Supreme Court of New York, First Department

January 24, 2013

Millennium Import, LLC, Plaintiff,
v.
Reed Smith LLP, et al., Defendants. Reed Smith LLP, et al., Third-Party Plaintiffs-Appellants, James H. Berry, Jr., et al., Third-Party Defendants-Respondents.

Reed Smith LLP, Douglas J. Wood and Darren B. Cohen appeal from judgments of the Supreme Court, New York County (Milton A. Tingling, J.), entered November 15, 2011, July 6, 2011 and July 18, 2011, dismissing the third-party complaint as against third-party defendants James H. Berry, Jr. and Berry & Perkins, Barack, Ferrazzano, Kirschbaum & Nagelberg LLP and Fross, Zelnick, Lehman & Zissu, P.C., respectively. Appeals from the orders, same court and Justice, entered March 30, 2011, July 6, 2011 and July 18, 2011, which granted third-party defendants' motions to dismiss the third-party complaint.

Schulte, Roth & Zabel, LLP, New York (Robert M. Abrahams of counsel), and Riker, Danzig, Scherer, Hyland, & Perretti LLP, New York (Anthony J. Sylvester of counsel), for appellants.

Furman, Kornfeld & Brennan, LLP, New York (Andrew R. Jones, A. Michael Furman and Bain R. Loucks of counsel), for James H. Berry, Jr. and Berry & Perkins, respondents. Coughlin Duffy, LLP, New York (Daniel F. Markham f counsel), and Figliulo & Silverman, P.C., Chicago, Il (James R. Figliulo of the bar of the States of Arizona and Illinois, admitted pro hac vice of counsel) for Barrack, Ferrazzano, Kirschbaum & Nagelberg, LLP, respondent.

Eaton & Van Winkle, LLP, New York (Robert S. Churchill, Bonnie R. Kim and Katherine P. Churchill of counsel), for Fross, Zelnick, Lehrman & Zissu, P.C., respondent.

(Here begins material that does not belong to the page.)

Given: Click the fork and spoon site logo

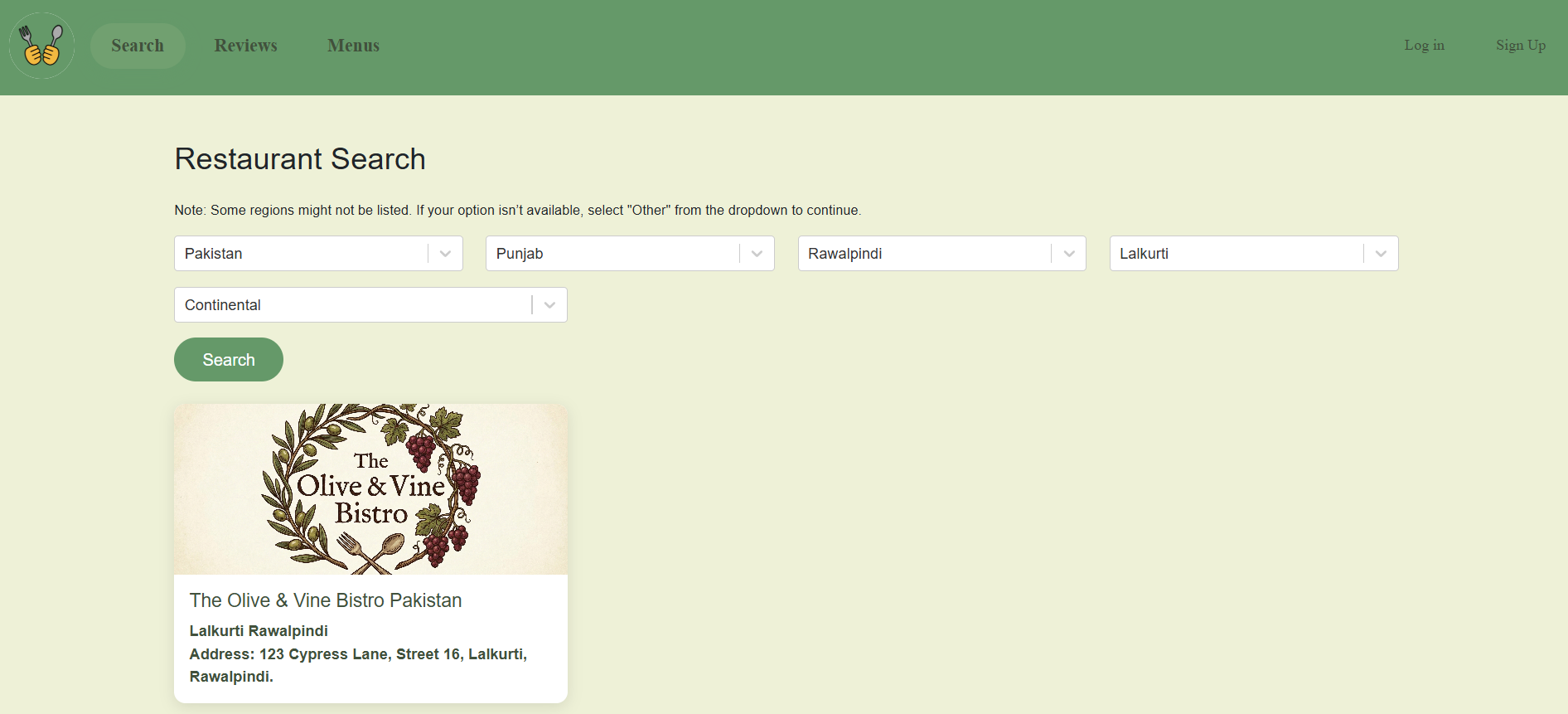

Peter Tom, J.P. Richard T. Andrias Rolando T. Acosta David B. Saxe Karla Moskowitz, JJ.

OPINION

SAXE, J.

This is a legal malpractice action in which defendant law firm brought third-party claims for contribution against three other law firms based on the allegation that they gave erroneous advice to plaintiff, either directly or through plaintiff's parent company, that contributed to plaintiff's losses. The motion court granted the dismissal motion of each of the three firms, citing Hercules Chem. Co. v North Star Reins. Corp. (72 A.D.2d 538 [1st Dept 1979]), on the ground that defendants' affirmative defense of negligence on the part of plaintiff and/or its agents precluded the third-party complaint for contribution against the agents. This appeal therefore requires us to decide whether, under Hercules Chem. Co., defendants' affirmative defense of comparative negligence, based in part on the alleged malpractice of the other firms, precludes its third-party claims.

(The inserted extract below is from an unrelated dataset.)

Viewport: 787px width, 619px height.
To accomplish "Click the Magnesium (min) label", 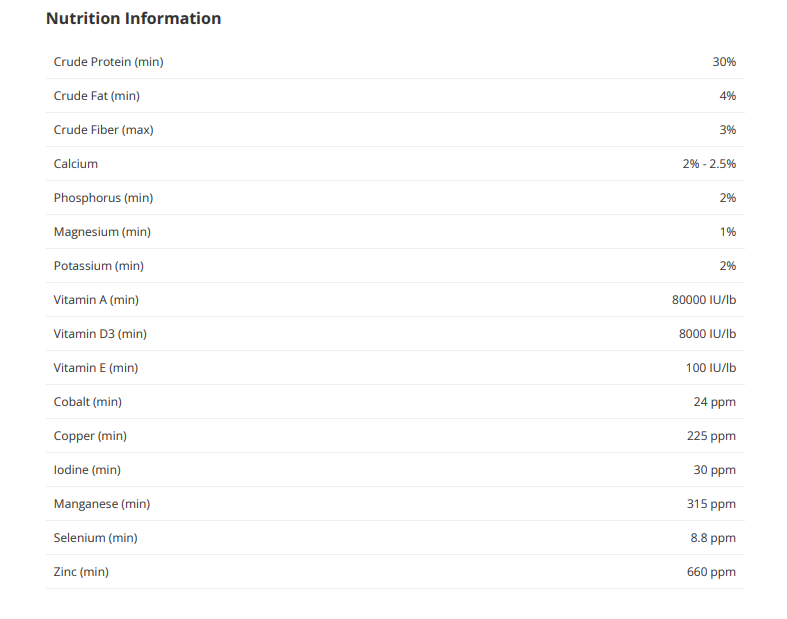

Plaintiff Millennium is a beverage company owned by luxury goods company LVMH, the owner of such brands as Louis Vuitton, Moet and Hennessy. Plaintiff marketed a high-end Polish vodka in the United States under the brand name "Belvedere, " but was sued by a California winery (the winery), also named Belvedere, for trade-name infringement. The dispute was resolved by a settlement agreement in which plaintiff agreed to pay the winery $30, 000 per year for a license to use the Belvedere name for its vodka; the agreement did not cover use of the Belvedere name for distilled spirits.

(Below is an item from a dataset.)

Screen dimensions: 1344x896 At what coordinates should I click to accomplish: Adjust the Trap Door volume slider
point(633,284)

Plaintiff's Belvedere vodka was highly successful, rendering the licensing fee "nominal." In what the parties acknowledge was likely an attempt to renegotiate the licensing fee, in March 2004, the winery wrote to plaintiff, stating that it was negotiating with a distributor of gin for a license of the Belvedere name.

Plaintiff forwarded the letter to defendant law firm Reed Smith, as one of its attorneys, and Reed drafted a response. In addition to sharing the draft response with plaintiff, Reed Smith also forwarded it to LVMH and LVMH's counsel, third-party defendant law firm Barack, Ferrazzano, Kirschbaum & Nagelberg (the Barack firm). The letter was sent to the winery in April 2004. It asserted, among other things, that plaintiff, through its successful use of the mark, had obtained certain rights in the mark, and that the gin distributor might be liable to plaintiff for "passing off" its gin as associated with plaintiff's vodka.

The winery did not respond for some 15 months. During that time, LVMH became the 100% owner of plaintiff. In the winery's response in July 2005, it stated that the Barack firm's letter was a challenge to the winery's right to license the mark, and therefore a breach of the licensing agreement, and demanded that plaintiff cure the breach.

To this end, plaintiff had California counsel, third-party defendant Berry & Perkins (the Berry firm), prepare a draft response. The draft was shared with LVMH and Reed Smith, as well as with the Barack firm. The response sent to the winery also incorporated analysis by third-party defendant Fross, Zelnick, Lehrman & Zissu (the Fross firm), another law firm advising LVMH on plaintiff's rights under the licensing agreement. The response maintained that a gin distributor's use of the Belvedere mark might infringe on rights acquired by plaintiff.

The winery then sued plaintiff for breach of the licensing agreement, and was ultimately granted summary judgment on its claims. Rather than appeal, plaintiff entered into a settlement agreement that included a payment to the winery of $83 million. Plaintiff then sued Reed Smith for malpractice. Reed Smith asserted an affirmative defense of contributory fault against plaintiff and its agents, and then brought a third-party action against the Berry, Barack and Fross firms seeking contribution under CPLR 1401, contending that their negligence with regard to advising plaintiff and/or LVMH contributed to plaintiff's loss.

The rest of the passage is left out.